ページ作成日: 2026年7月5日
元にしたYouTubeリンク: https://www.youtube.com/watch?v=yDCgSEnwld8
確認した動画: 「槇原敬之 - 超えろ。 [Music Video]」(2015年5月27日公開)。動画タイトルおよび内容は、音楽ナタリー・BARKS・Billboard JAPANが報じたMVの出演者・ストーリー(チャンカワイ夫妻の出演、映画「卒業」を思わせる構成)と一致しており、公式MVとして扱えるものと判断した。ただし本記事執筆時点で投稿チャンネルの運営名義(レーベル公式チャンネルかアーティスト公式チャンネルか)までは一次情報として確定できていないため、その点は留保として明記する。

「超えろ。」というタイトルを初めて見たとき、正直に言うと少し身構えた。超えろ、と言われて簡単に超えられるなら、誰も苦労はしない。けれど実際に聴いてみると、この曲はこちらを叱咤するような歌い方をしていない。むしろ、超えられなかった側の気持ちをよく知っている人の声で歌われている。2015年5月27日にリリースされたこの曲は、槇原敬之の46枚目のシングルで、作詞・作曲ともに槇原敬之本人によるものである[1]。関西テレビの平日夕方の情報番組「ゆうがたLIVE ワンダー」のテーマ曲として書き下ろされ、同局の社歌としても使われた曲だという[1][2]。2016年12月14日発売のアルバム「Believer」に収録されている[3]。番組そのものの応援歌として作られたという成り立ちを知ると、この曲がなぜこれほどまっすぐに背中を押してくる作りになっているのか、少し腑に落ちる。日々のニュースを届ける現場、そこで働く人たち、そしてその番組を見ながら一日を終える視聴者。そのすべてに向けて「超えろ」と呼びかける曲は、特定の誰か一人の物語ではなく、もっと広い場所に立って歌われている。

大石セレクション:歌詞がいい ★★★★☆

  • 曲がいい:★★★★☆
  • 歌詞がいい:★★★★☆
  • MVがいい:★★★☆☆

選定理由:曲とMVも十分に魅力的だが、同点で並んだ「曲がいい」と「歌詞がいい」のどちらを主視点にするか迷ったとき、最終的に選んだのは歌詞だった。
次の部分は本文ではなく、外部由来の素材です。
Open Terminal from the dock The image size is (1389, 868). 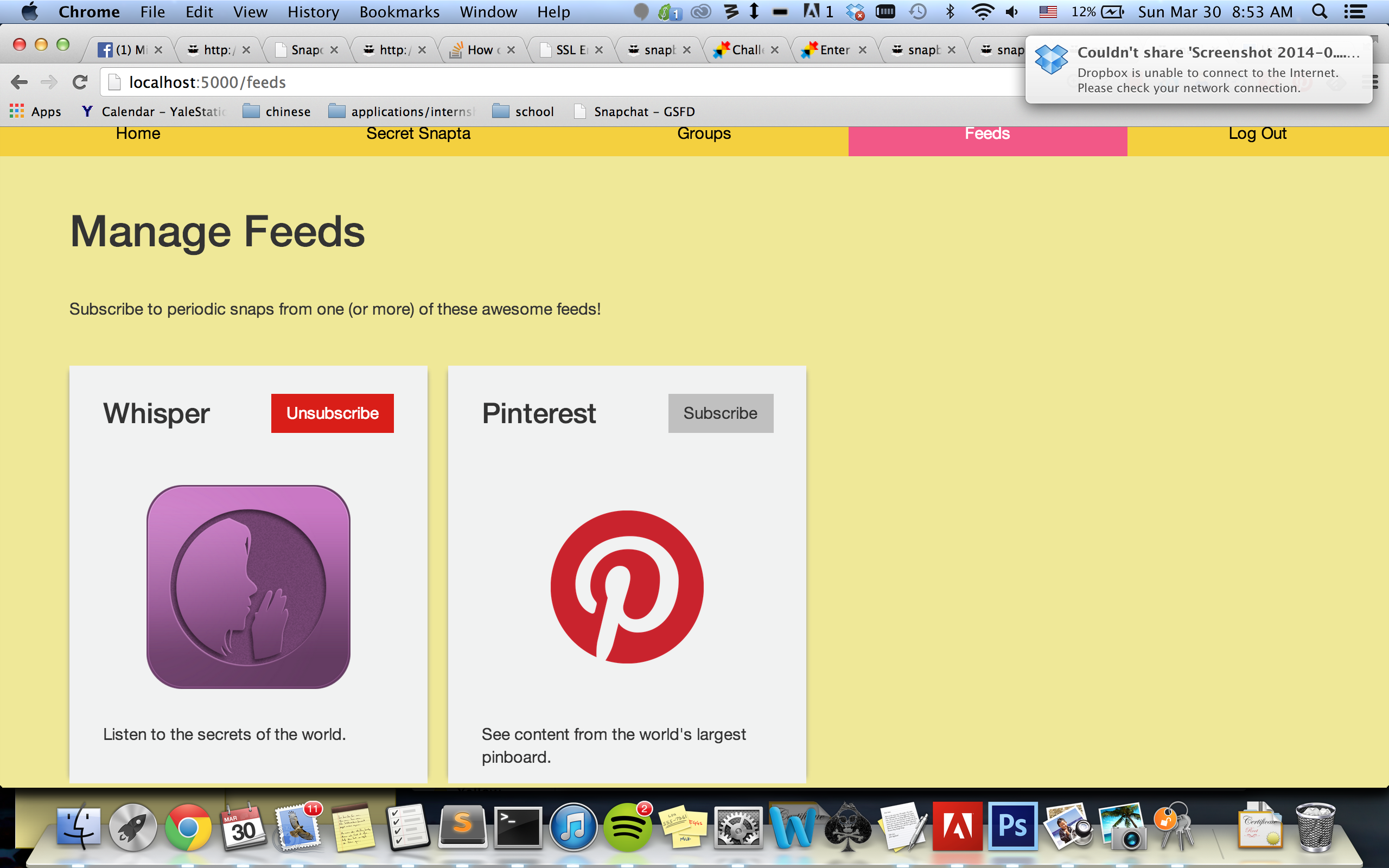click(x=518, y=828)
「超えろ」という一見単純な言葉が、テレビ番組の応援歌という枠を超えて、聴く人それぞれの「超えられなかった夜」に静かに寄り添う言葉に変わっていく。そこにこそ、この曲を何度も聴き返したくなる理由がある。メロディも軽快で覚えやすいが、それを超えて記憶に残るのは、言葉の方だと感じた。MVはチャンカワイの体を張った演技が印象的で楽しく見られるものの、曲や歌詞ほどの深さで語れるかというと、記録性・親しみやすさが軸になっており、主視点にするにはやや届かないという判断をした。

夕方の情報番組から生まれた、応援歌のかたち

「超えろ。」の成り立ちを調べていて印象的だったのは、これが誰か特定のアーティストの内面から自然発生的に生まれた曲ではなく、テレビ局からの依頼で書かれたタイアップソングだったという点だ。関西テレビが2015年3月30日にスタートさせた新番組「ゆうがたLIVE ワンダー」のテーマソングとして書き下ろされ、同時に同局の社歌としても機能する曲になったという[1][2]。この番組は同年内に一度改題され、2016年3月25日からは「みんなのニュース ワンダー」という名前で放送が続いたことも分かっている[4]。つまり「超えろ。」は、番組名が変わってもなお、その土台となる曲であり続けた。放送局全体の合言葉のような立ち位置を任された曲だということになる。オリコンの週間チャートでは27位という記録も残っている[1]。突き抜けた大ヒットというよりは、日々の放送に静かに寄り添い続けた曲だったのだろう。だからこそ、この曲の言葉は特定の誰かの弱さや傷を歌うのではなく、もっと広く、毎日を積み重ねている人たち全体に向けて書かれている。夕方のニュース番組を見る人には、その日一日を終えたばかりの人もいれば、これから夜の仕事に向かう人もいる。そうした様々な生活時間の人に向けて「超えろ」と呼びかけることは、実はとても難しい仕事だったはずだ。誰か一人を励ますよりも、輪郭のはっきりしない多くの人に向けて言葉を届けることの方が、時に難しい。槇原敬之はそこに、押しつけがましくない応援の言葉を置いていったように思う。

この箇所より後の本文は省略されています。